The plan also may not be workable in a practical sense. The U.S. Treasury handles 4 million transactions a day, and separating some of them out would be practically impossible.
“It’s mind-boggling. I don’t know what to say,” said Tony Fratto, a Republican and a former Treasury Department official under President George W. Bush. “Every member of Congress should know this. These aren’t complicated concepts.”
That may not be the point. By presenting a plan to deal with a possible default, Republican lawmakers can show voters they are taking steps to minimize any potential fallout.
And as the October 17 deadline approaches, they may gain a negotiating advantage by showing Democrats they are not particularly afraid of going right up to the edge - or over it.
“It’s a strategy to say, ‘We can hold out longer, because we don’t think it’s so bad,’” said New York University political science professor Steven Brams, who has written extensively about strategic decision-making.

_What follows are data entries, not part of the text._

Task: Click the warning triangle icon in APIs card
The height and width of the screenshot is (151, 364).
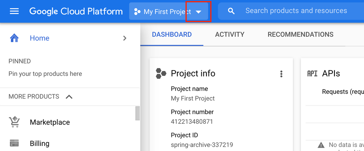Action: 321,145
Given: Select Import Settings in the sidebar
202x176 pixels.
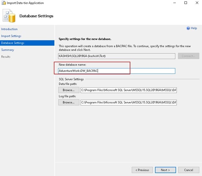Looking at the screenshot, I should 11,36.
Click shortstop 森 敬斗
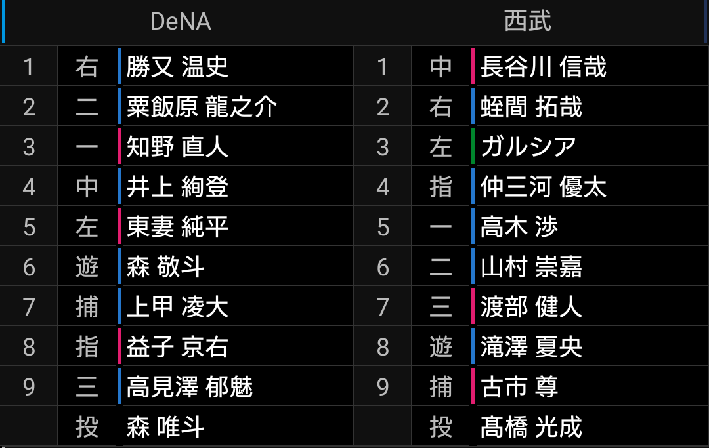Viewport: 709px width, 448px height. coord(165,267)
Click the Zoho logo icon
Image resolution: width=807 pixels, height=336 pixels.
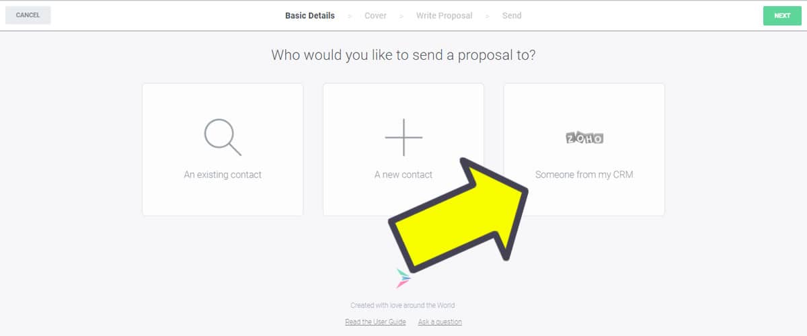pos(584,138)
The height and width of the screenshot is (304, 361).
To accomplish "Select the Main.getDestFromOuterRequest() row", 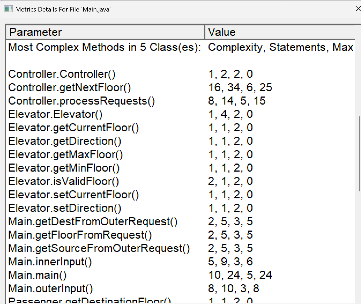I will tap(93, 221).
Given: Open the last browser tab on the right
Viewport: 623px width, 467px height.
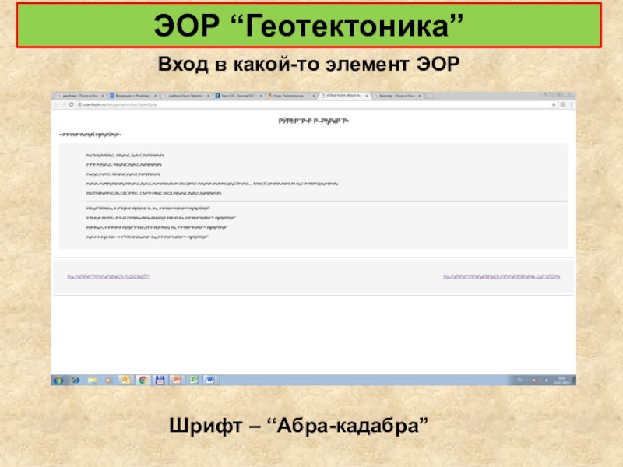Looking at the screenshot, I should (x=395, y=96).
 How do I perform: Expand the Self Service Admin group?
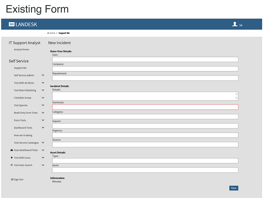point(43,75)
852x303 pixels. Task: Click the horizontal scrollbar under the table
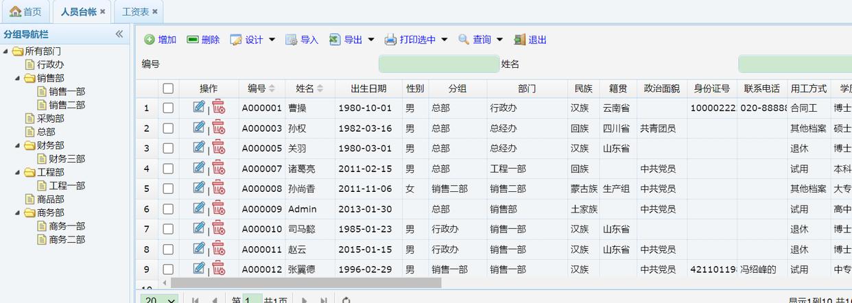click(x=306, y=282)
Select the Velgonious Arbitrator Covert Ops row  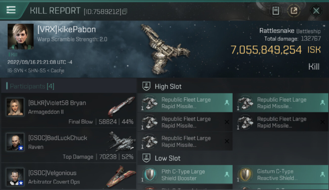click(x=69, y=177)
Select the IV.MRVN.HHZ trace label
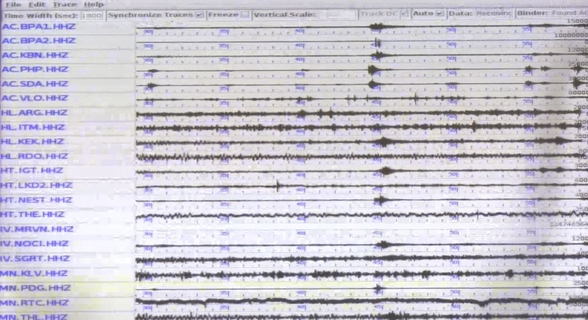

With the government entering its second week of a partial shutdown due to a dispute over Obama’s healthcare law, business leaders are warning against further brinkmanship.
The U.S. Chamber of Commerce says Congress must pass the debt ceiling soon to avoid “substantial and enduring damage” to the economy. Financial executives like Lloyd Blankfein of Goldman Sachs have also urged lawmakers to resolve the dispute quickly.

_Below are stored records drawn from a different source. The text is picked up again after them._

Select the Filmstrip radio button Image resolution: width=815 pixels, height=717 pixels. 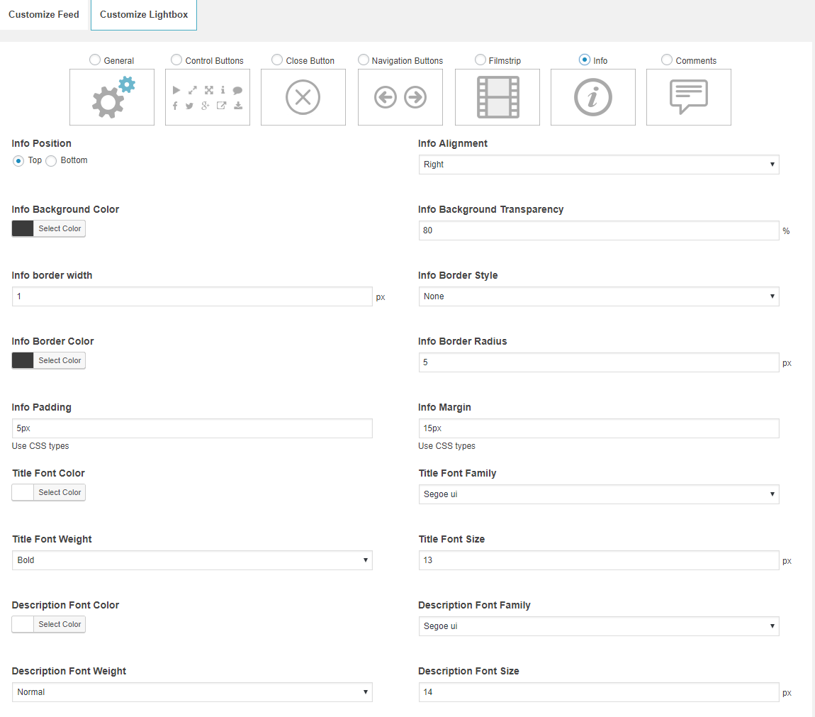[480, 60]
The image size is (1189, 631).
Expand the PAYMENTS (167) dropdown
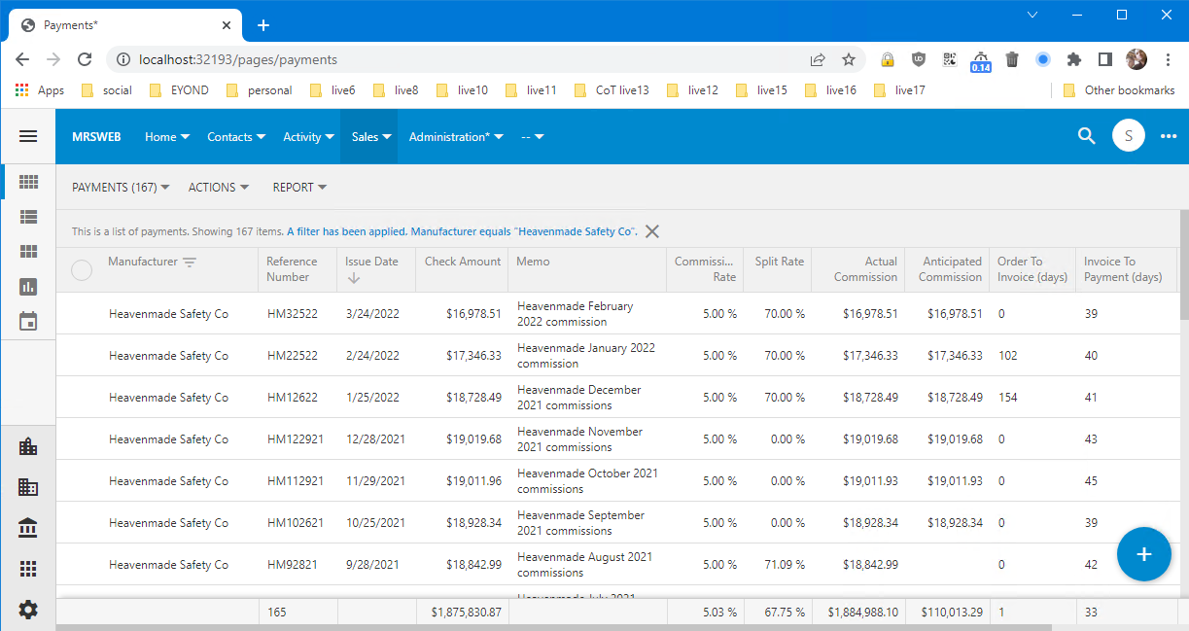tap(120, 187)
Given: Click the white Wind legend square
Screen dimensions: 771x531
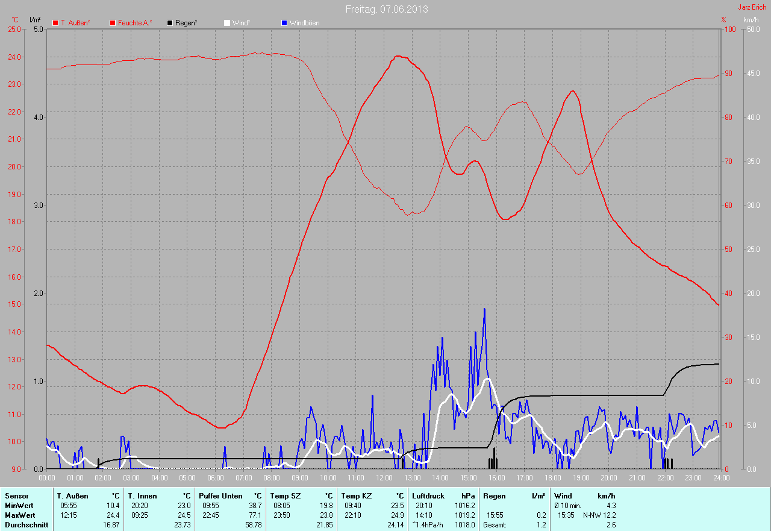Looking at the screenshot, I should [x=227, y=23].
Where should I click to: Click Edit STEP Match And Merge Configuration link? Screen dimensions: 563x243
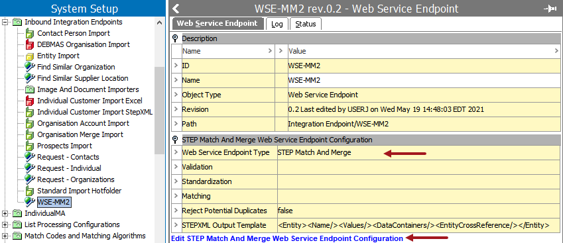tap(287, 238)
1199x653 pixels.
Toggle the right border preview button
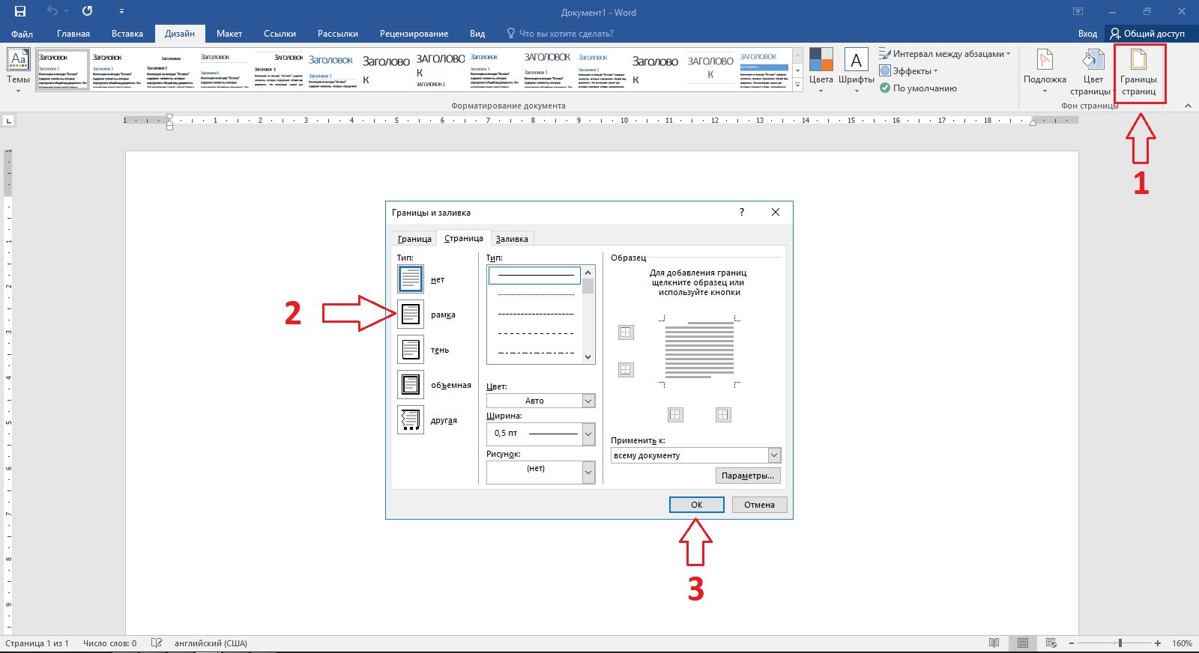(722, 415)
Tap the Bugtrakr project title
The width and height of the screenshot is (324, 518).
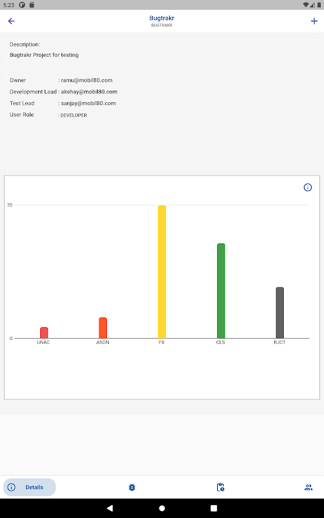click(x=161, y=18)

The uncertainty has weighed on financial markets. The CBOE Volatility index .VIX - a measure of market turbulence called the “fear index” - has risen by nearly 50 percent over the past three weeks amid fear of a default and anxiety over a related government shutdown that took effect on October 1.

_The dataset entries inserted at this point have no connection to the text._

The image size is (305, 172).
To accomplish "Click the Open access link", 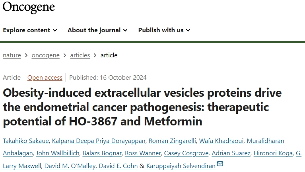I will click(x=45, y=77).
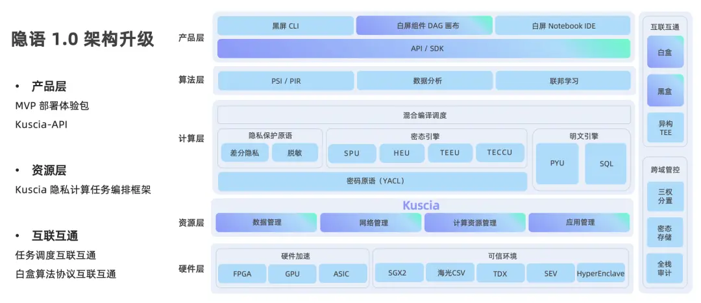Click the HyperEnclave box
The width and height of the screenshot is (701, 303).
(600, 274)
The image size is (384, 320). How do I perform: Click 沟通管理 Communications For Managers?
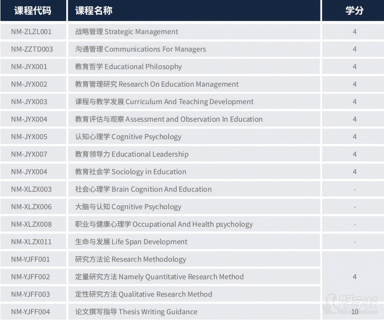141,49
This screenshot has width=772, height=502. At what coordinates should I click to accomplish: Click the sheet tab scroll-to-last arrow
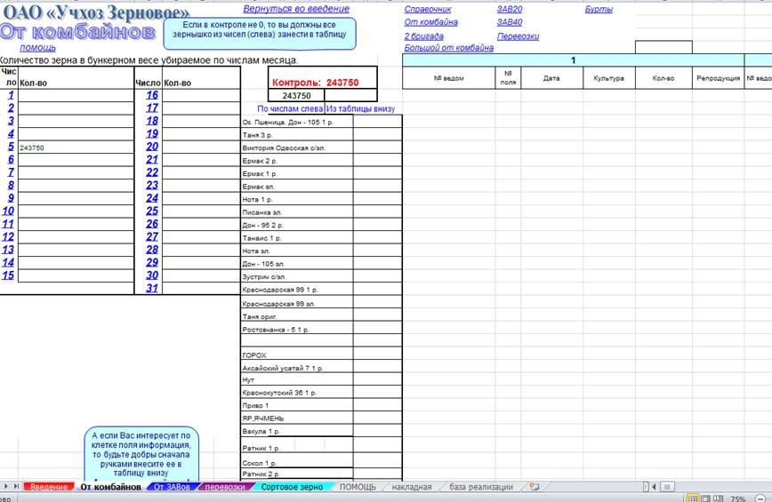(16, 486)
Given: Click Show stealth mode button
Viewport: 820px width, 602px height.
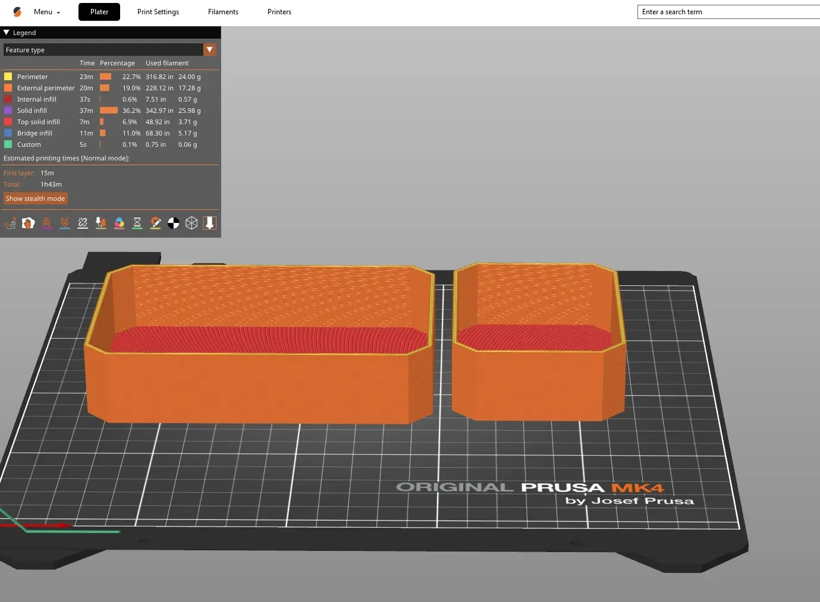Looking at the screenshot, I should [36, 198].
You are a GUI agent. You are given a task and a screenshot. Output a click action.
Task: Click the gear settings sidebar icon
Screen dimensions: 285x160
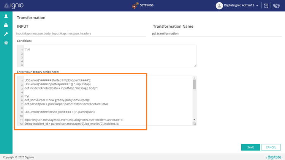pos(6,43)
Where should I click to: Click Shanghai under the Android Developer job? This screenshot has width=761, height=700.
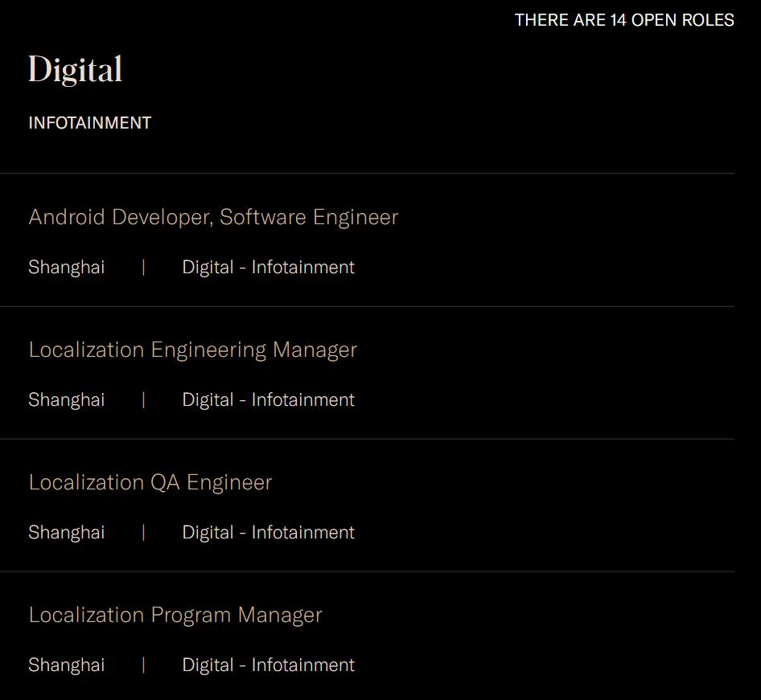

“With each passing day, the market becomes more restless,” said Leo Grohowski, chief investment officer at BNY Mellon Wealth Management in New York.
The last debt-ceiling showdown in August 2011 proved costly. Lawmakers averted default with a last-minute deal, consumer confidence plummeted and the S&P 500 .SPX fell 17 percent. Although the S&P 500 recovered in a little over two weeks, the standoff will cost the government $18.9 billion over 10 years in higher interest costs, according to the Bipartisan Policy Center.
Republicans touted their prioritization scheme back then as well. Some lawmakers, notably Tea Party favorite Michele Bachmann, a Republican representative from Minnesota, said they would not vote to raise the debt ceiling no matter what.
This time around some Tea Party Republicans, like Florida Representative Ted Yoho, also say they will vote ‘no.’
But party leaders like Boehner say they will be able to round up enough votes to raise the debt ceiling as long as they get concessions from Obama.
Many Republicans also suspect that the administration has some additional tricks to stave off default that they haven’t disclosed. While Treasury says it can’t guarantee payments after October 17, analysts say actual default could come days or weeks later, and lawmakers wonder if they are being rushed unnecessarily.
Though both sides have begun to extend tentative feelers that could lead to a way out of the standoff, both believe that they can extract the most concessions by holding out until the last possible minute. In this context, Republicans’ move to downplay the October 17 deadline makes sense, Brams said.
“I don’t expect we’d see a compromise until we’re at the brink,” Brams said.
(The story has been filed again to correct Chamber of Commerce position on debt ceiling in paragraph 15.)